B cells are demonstrated sources of cytokines both in healthy individuals and those with chronic, unresolved inflammatory disease. IL-10 is arguably the B cell cytokine most commonly implicated in inflammatory disease. IL-10 is generally considered anti-inflammatory, although it can have pro-inflammatory functions in some circumstances (i.e. up-regulation of surface TLR2; Ref. 86). IL-10 producing human B cells arise upon stimulation through surface immunoglobulin alone or in combination with CD40 [87], or upon stimulation through TLRs [88]. IL-10 producing B cells have been identified in mice as a separate B cell subpopulation, designated B10 cells, or as a less restricted subset designated “regulatory B cells” (Bregs) [7981, 8991]. Evidence for a human equivalent of Bregs was first uncovered based on a population of transitional B cells might protect against inflammatory disease in humans [92]. These transitional B cells may be similar to the CD27-IL-10-producing “naïve” B cells that repopulate multiple sclerosis (MS) patients following B cell depletion [93], or the transitional B cells that repopulate B cell-depleted lupus and rheumatoid arthritis patients [92, 9496]. B cell IL-10 has also been shown to prevent the Th1 differentiation critical for arthritis and EAE, the latter a model for multiple sclerosis (MS) [98, 99]. In the EAE model, B cells secrete IL-10 in response to TLR engagement [100], and both TLRs and the MyD88 adaptor protein are necessary for B cells to produce the IL-10 that blocks T cell-mediated inflammation. Thus B cell pattern recognition receptors (TLRs) play important roles in resolving a three Th1-mediated diseases: lupus, EAE and collagen-induced arthritis.

Parallel analysis on B cells from MS patients has also suggested a role for B cell IL-10 in human inflammatory disease. B cells from active MS patients secrete significantly lower levels of IL-10 than B cells from healthy donors, and IL-10 secretion increases upon treatment with the palliative drug mitoxantrane and concomitant disease remission. [93]. TLR-mediated B cell activation may also have important protective functions in other inflammatory diseases, but a specific requirement of B cells for IL-10-mediated protection remains to be demonstrated [81, 97]. Finally, genetic studies have linked elevated IL-10 levels to protection from metabolic syndrome and T2D in humans [101]. Again, B cells could not be named as the specific source of IL-10 in these human subjects studies. However, very recent work has identified a population of IL-10 producing CD24hi CD38hi B cells that block Th1 differentiation in healthy donor samples. Evidence for a role of these human “Breg” cells in human disease includes the demonstration that these cells secretes less IL-10 and fail to suppress Th1 cells in lupus patients [97].Taken together however, multiple lines of evidence including mouse model and patient analyses indicate that IL-10, and specifically B cell IL-10 produced in response to TLR ligand, can protect against a wide array of chronic inflammatory diseases.

* ACTIVITY 1:
In the excerpt on B cell IL-10, how much IL-10 do B cells from active MS patients secrete compared with B cells from healthy donors?
* ACTIVITY 2:
Pick up the excerpt on B cell IL-10 right after its last sentence and keep writing it.

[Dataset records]
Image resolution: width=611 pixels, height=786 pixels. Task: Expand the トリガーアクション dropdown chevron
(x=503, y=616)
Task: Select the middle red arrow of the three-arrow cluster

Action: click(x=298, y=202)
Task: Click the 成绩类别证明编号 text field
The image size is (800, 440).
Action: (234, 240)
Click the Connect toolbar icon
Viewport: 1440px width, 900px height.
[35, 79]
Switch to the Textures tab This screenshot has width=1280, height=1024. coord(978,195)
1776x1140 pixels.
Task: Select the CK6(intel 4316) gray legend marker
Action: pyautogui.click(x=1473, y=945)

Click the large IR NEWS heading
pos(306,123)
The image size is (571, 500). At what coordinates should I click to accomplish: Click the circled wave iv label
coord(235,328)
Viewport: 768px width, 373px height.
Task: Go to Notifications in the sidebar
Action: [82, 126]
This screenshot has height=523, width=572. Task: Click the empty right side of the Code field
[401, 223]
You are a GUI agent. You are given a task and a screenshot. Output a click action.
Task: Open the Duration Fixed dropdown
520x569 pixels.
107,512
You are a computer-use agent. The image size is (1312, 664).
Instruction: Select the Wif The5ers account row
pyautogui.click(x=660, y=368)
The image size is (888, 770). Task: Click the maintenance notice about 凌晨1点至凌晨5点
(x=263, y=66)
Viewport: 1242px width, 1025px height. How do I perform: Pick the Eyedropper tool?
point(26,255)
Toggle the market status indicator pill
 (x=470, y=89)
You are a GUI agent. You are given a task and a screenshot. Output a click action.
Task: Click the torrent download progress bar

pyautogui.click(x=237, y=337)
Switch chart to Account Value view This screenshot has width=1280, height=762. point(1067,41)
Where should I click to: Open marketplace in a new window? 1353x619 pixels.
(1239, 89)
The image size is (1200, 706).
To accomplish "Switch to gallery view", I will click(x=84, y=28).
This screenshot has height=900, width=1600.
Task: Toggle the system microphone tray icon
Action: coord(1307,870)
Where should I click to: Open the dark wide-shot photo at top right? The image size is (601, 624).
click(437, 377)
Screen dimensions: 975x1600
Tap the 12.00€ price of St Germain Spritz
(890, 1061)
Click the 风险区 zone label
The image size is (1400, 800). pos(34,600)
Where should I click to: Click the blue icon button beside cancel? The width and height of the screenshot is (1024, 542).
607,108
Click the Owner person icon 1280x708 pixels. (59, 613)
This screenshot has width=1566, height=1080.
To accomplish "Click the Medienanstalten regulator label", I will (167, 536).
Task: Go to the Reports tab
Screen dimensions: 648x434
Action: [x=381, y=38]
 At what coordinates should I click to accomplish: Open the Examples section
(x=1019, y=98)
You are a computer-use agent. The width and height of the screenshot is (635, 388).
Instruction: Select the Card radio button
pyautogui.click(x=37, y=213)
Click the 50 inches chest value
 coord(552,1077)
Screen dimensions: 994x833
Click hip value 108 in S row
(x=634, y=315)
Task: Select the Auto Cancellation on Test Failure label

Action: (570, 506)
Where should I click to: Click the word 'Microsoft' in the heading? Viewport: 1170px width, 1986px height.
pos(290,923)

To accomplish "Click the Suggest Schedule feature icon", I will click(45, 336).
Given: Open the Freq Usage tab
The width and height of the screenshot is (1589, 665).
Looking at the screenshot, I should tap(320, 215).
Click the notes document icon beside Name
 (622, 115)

* TASK RESULT 1:
They secrete significantly lower levels of IL-10 than B cells from healthy donors.

* TASK RESULT 2:
Although IL-10 also acts as an anti-inflammatory cytokine in PD, the precise source and function of IL-10 in PD patients or model organism studies has not been elucidated. Our recent data indicate that circulating B cells from PD patients constitutively secrete only low (‘healthy”) levels of IL-10. However, B cells from PD patients, but not healthy donors, respond to TLR2 ligand by up regulating IL-10 production. Surprisingly, PD B cell co-stimulation through TLR2 and TLR4 leads to lower levels of IL-10 production as compared to B cell stimulation with TLR2 ligand alone [88]. These results indicated that the increased percentage of TLR4-positive B cells identified in PD patients in our earlier work [102] may be a harbinger of unexpected changes in TLR4 function: moderation of anti-inflammatory IL-10 production. Importantly, these data show that TLR4 can trigger a response that dominates an IL-10 activating response triggered through TLR2 [104]. Parallel studies on B cells from T2D patients show that these B cells, in contrast to B cells from PD patients or healthy donors, fail to secrete IL-10 in response to stimulation through TLR2, TLR4, or TLR9 (Jagannathan et al., in press). Thus the altered IL-10 levels highlighted by genetic studies in T2D patients [101] may trace its origins to B cells, making the lack of B cell IL-10 physiologically dominant in inflammation as demonstrated for other chronic diseases.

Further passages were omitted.